Sexta historia: LEJOS DE MI GUITARRA
Plumilla, uñeta, plectro... muchos nombres son los que me han dado aquellos que me han usado. Yo me considero una simple púa.
Sí, una púa de guitarra, eso, ni más ni menos, es cuanto soy. Dugain es mi nombre y ahora, puedo decir que mi vida ha sido larga, pero no por ello ha resultado menos intensa. Mi primer ejecutor, el primero que me empuñó, lo recuerdo aún como si fuera hoy, se llamaba Javi. Era un tipo curioso, nacido por y para el rock and roll. ¿Qué por qué digo "por"? Bueno, no tengo que explicar qué musica escuchaban sus padres mientras le concebían, ¿no? Así que sí, nacido por y para el rock and roll. Ese era su único objetivo en la vida, tocar la guitarra, devastar los tímpanos de sus amigos a base de piezas de Metallica, los Rolling o los Kinks. Haciendo aquello, reventando oídos, Javi y yo éramos insuperables. Yo adoraba rozarme con las cuerdas de su Fender Stratocaster. Qué placer, por favor. Fui su primera púa... aunque no la última. Supongo que con el tiempo, dejó de valorarme. En cuanto dio unos cuantos conciertos en garitos de mala muerte y tuvo el dinero suficiente, me cambió por una parienta de nylon, mucho mejor que mi cuerpo de celuloide altamente inflamable. Y es que, por suerte para mí, si no salí ardiendo era porque Javi no fumaba.
No pude decir lo mismo de mi segundo dueño: Ciriaco. El Ciri, para los amigos, era un tipo peculiar. Llevaba una vida muy mala, entre mujeres, alcohol y artistas de poca monta dedicados al mundo flamenco. Nada en Ciriaco me atraía. Excepto "la Lola", su vieja guitarra en cuyo "guardapúas" yo me refugiaba. "El Ciri" no me usaba mucho para interpretar sus tanguillos y bulerías, pero era un auténtico placer escuchar el brillante sonido de aquel instrumento y disfrutar de la agilidad de los dedos de aquel hombre.

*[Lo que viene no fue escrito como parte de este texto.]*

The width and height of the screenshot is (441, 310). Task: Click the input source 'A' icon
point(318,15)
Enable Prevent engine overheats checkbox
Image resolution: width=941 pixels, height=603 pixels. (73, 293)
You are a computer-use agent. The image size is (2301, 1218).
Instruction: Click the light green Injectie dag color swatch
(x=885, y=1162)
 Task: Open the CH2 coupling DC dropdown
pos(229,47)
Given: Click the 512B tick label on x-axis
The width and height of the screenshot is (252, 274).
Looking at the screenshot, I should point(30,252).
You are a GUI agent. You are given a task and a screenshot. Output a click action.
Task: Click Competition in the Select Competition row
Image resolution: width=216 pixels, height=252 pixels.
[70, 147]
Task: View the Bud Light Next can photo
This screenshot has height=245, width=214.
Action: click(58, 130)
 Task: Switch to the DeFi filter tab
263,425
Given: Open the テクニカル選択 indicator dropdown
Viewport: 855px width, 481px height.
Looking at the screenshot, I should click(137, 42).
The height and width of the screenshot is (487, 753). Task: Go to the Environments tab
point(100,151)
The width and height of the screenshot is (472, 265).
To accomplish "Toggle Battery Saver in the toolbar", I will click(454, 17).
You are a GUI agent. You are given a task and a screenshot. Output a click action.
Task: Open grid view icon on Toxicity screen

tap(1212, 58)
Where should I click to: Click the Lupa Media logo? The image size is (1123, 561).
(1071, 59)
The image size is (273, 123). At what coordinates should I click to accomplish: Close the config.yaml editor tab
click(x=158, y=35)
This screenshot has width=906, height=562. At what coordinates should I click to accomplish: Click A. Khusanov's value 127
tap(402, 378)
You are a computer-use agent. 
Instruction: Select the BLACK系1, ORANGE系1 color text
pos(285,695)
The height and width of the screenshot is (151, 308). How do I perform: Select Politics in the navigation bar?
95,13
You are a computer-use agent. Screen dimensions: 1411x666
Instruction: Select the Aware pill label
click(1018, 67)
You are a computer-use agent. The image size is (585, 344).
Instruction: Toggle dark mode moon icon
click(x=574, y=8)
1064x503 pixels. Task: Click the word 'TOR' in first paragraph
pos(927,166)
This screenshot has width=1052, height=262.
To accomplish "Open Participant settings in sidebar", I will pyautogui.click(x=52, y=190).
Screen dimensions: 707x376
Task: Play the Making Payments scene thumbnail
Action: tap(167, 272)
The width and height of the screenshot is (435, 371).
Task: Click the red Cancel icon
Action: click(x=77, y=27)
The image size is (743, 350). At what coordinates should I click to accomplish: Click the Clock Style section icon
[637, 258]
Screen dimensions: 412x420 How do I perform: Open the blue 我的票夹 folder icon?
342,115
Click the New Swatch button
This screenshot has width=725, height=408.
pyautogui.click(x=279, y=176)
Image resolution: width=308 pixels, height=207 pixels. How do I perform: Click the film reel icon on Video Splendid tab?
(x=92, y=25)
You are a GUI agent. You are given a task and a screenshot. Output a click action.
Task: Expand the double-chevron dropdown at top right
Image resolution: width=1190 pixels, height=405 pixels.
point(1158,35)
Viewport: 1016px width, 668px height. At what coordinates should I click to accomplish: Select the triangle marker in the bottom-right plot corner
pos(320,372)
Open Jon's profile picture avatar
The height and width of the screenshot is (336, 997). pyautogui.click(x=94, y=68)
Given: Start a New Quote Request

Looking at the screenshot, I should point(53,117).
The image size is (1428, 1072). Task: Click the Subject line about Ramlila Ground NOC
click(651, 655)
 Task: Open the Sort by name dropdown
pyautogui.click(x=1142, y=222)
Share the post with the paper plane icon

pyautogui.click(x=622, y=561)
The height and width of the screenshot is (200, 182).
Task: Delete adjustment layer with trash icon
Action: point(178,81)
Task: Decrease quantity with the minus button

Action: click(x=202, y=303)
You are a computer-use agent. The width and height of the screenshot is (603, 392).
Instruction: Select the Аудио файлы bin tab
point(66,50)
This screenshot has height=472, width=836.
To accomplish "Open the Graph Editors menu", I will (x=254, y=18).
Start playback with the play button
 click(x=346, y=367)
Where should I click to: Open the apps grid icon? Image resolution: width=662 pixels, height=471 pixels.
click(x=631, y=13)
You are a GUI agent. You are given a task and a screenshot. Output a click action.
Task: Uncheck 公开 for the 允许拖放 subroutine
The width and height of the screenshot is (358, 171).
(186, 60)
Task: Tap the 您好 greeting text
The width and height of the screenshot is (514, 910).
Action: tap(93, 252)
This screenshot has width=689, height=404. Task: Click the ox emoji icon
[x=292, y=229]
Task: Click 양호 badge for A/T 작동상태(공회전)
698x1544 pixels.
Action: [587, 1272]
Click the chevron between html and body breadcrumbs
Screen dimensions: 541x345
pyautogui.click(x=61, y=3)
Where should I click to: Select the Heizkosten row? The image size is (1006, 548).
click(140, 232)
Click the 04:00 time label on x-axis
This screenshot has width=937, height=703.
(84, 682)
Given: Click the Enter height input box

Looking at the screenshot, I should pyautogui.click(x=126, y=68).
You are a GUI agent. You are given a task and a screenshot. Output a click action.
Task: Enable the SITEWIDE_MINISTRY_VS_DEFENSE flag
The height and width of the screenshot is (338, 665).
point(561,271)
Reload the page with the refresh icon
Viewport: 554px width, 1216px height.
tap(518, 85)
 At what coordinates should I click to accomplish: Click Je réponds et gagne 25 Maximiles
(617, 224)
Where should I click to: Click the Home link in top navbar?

Tras el triste día en que Ciriaco me dejó olvidada en una cafetería del centro de Valencia, muchos fueron quienes me usaron y muchos los instrumentos de los que disfruté: Guitarras barítonos, de doble diapasón, fretless, de siete cuerdas... hasta dar con la electroacústica de Miguel. Él sí que sabía.
Miguel, mi último dueño y la persona con la que más he disfrutado de la música, del ritmo del contacto humano y del modo en que me hacía frotarme contra las afiladas cuerdas de su western guitar. Amante de Django Reinhardt, Miguel era un adúltero y flirteaba también con Jimmi Hendrix, B.B King, Eric Clapton, Carlos Santana y Paco de Lucía. La melodía, la armonía, la métrica y el ritmo eran uno cuando Miguel y yo nos uníamos para interpretar piezas de Chuck Berry, Larry Corryel o Yngwie Malmsteem. Rock, jazz, flamenco... o todo junto dando lugar a un híbrido fruto de la improvisación y el sentimiento. A él le chiflaba la música. A mí, su pasión, su estilo, su amor por el arte de las musas, su capacidad para organizar sensible y lógicamente toda una serie de sonidos y silencios. Su guitarra... Aquella guitarra... ella y yo... cuántas cosas sabíamos de Miguel que nadie más sabría nunca. Aún con su madera quebrada, yo seguía rascándola, desvariando en un sinfín de notas proyectadas desde lo más profundo de mi corazón y del suyo. Aún con sus cuerdas gastadas, ella y yo fuimos uno. Y cuando Miguel desapareció, como un solo ser le lloramos. Como uno sólo le añoramos. Y en palabras del maestro Lorca: "Empieza el llanto de la guitarra (...) es imposible callarla, llora por cosas lejanas".
Y yo, Dugain, plumilla, uñeta, plectro y púa, lloro con ella, junto a ella pero sin Miguel, sin poder tocarla.